▶ [EXERCISE REQUIREMENTS]: Every line of the material is to be set down again without any change.
(DATA RECORDS Opens)
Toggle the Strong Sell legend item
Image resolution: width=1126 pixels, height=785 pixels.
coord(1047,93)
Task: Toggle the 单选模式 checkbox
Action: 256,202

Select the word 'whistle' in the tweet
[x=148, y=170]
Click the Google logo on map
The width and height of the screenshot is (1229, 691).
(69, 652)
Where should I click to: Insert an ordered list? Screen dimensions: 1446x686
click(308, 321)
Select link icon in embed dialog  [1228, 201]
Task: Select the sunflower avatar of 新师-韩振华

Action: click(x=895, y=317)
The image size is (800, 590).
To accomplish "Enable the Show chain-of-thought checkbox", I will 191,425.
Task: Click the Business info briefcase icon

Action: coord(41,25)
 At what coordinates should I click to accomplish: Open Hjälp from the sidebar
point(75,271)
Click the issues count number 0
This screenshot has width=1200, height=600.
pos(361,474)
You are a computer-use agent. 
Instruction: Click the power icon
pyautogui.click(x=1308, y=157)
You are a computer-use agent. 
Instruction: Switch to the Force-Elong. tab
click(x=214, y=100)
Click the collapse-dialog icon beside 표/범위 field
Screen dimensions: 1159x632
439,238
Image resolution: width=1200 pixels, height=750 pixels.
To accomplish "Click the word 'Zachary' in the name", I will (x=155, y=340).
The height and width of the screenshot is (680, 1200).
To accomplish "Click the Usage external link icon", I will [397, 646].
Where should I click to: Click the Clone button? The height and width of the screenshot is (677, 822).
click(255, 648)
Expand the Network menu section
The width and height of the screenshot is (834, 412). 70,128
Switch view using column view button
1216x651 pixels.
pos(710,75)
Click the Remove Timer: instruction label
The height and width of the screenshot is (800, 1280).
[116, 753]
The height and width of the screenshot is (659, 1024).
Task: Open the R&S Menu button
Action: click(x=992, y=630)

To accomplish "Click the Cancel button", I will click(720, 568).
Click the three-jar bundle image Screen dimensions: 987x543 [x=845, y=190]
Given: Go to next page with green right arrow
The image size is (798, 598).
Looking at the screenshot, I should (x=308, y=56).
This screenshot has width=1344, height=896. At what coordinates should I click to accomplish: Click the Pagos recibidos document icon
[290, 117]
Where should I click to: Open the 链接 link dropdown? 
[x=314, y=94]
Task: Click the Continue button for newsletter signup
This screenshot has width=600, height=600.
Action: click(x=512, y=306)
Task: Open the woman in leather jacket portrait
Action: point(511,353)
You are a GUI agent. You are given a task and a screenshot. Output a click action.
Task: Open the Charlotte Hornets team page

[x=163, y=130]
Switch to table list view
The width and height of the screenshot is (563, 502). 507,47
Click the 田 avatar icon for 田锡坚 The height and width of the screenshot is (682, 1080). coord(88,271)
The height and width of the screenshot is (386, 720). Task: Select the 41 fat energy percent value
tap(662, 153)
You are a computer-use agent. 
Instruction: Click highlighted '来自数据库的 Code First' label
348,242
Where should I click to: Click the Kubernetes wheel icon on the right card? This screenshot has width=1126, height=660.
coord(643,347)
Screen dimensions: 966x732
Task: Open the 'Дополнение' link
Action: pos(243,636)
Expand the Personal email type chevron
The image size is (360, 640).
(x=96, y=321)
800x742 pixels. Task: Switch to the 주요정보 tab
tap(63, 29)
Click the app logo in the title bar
(DATA RECORDS Closes)
▶ [FINISHED EXERCISE]:
Toggle the Strong Sell legend item
Image resolution: width=1126 pixels, height=785 pixels.
coord(1047,93)
Task: Toggle the 单选模式 checkbox
Action: 256,202

Select the word 'whistle' in the tweet
[x=148, y=170]
Click the Google logo on map
The width and height of the screenshot is (1229, 691).
(69, 652)
Where should I click to: Insert an ordered list? Screen dimensions: 1446x686
click(308, 321)
Select link icon in embed dialog  [1228, 201]
Task: Select the sunflower avatar of 新师-韩振华

Action: click(x=895, y=317)
The image size is (800, 590).
To accomplish "Enable the Show chain-of-thought checkbox", I will 191,425.
Task: Click the Business info briefcase icon

Action: coord(41,25)
 At what coordinates should I click to accomplish: Open Hjälp from the sidebar
point(75,271)
Click the issues count number 0
This screenshot has width=1200, height=600.
pos(361,474)
You are a computer-use agent. 
Instruction: Click the power icon
pyautogui.click(x=1308, y=157)
You are a computer-use agent. 
Instruction: Switch to the Force-Elong. tab
click(x=214, y=100)
Click the collapse-dialog icon beside 표/범위 field
Screen dimensions: 1159x632
439,238
Image resolution: width=1200 pixels, height=750 pixels.
To accomplish "Click the word 'Zachary' in the name", I will (x=155, y=340).
The height and width of the screenshot is (680, 1200).
To accomplish "Click the Usage external link icon", I will [397, 646].
Where should I click to: Click the Clone button? The height and width of the screenshot is (677, 822).
click(255, 648)
Expand the Network menu section
The width and height of the screenshot is (834, 412). 70,128
Switch view using column view button
1216x651 pixels.
pos(710,75)
Click the Remove Timer: instruction label
The height and width of the screenshot is (800, 1280).
[116, 753]
The height and width of the screenshot is (659, 1024).
Task: Open the R&S Menu button
Action: click(x=992, y=630)

To accomplish "Click the Cancel button", I will click(720, 568).
Click the three-jar bundle image Screen dimensions: 987x543 [x=845, y=190]
Given: Go to next page with green right arrow
The image size is (798, 598).
Looking at the screenshot, I should (x=308, y=56).
This screenshot has width=1344, height=896. At what coordinates should I click to accomplish: Click the Pagos recibidos document icon
[290, 117]
Where should I click to: Open the 链接 link dropdown? 
[x=314, y=94]
Task: Click the Continue button for newsletter signup
This screenshot has width=600, height=600.
Action: click(x=512, y=306)
Task: Open the woman in leather jacket portrait
Action: point(511,353)
You are a GUI agent. You are given a task and a screenshot. Output a click action.
Task: Open the Charlotte Hornets team page

[x=163, y=130]
Switch to table list view
The width and height of the screenshot is (563, 502). 507,47
Click the 田 avatar icon for 田锡坚 The height and width of the screenshot is (682, 1080). coord(88,271)
The height and width of the screenshot is (386, 720). Task: Select the 41 fat energy percent value
tap(662, 153)
You are a computer-use agent. 
Instruction: Click highlighted '来自数据库的 Code First' label
348,242
Where should I click to: Click the Kubernetes wheel icon on the right card? This screenshot has width=1126, height=660.
coord(643,347)
Screen dimensions: 966x732
Task: Open the 'Дополнение' link
Action: pos(243,636)
Expand the Personal email type chevron
The image size is (360, 640).
(x=96, y=321)
800x742 pixels. Task: Switch to the 주요정보 tab
tap(63, 29)
Click the app logo in the title bar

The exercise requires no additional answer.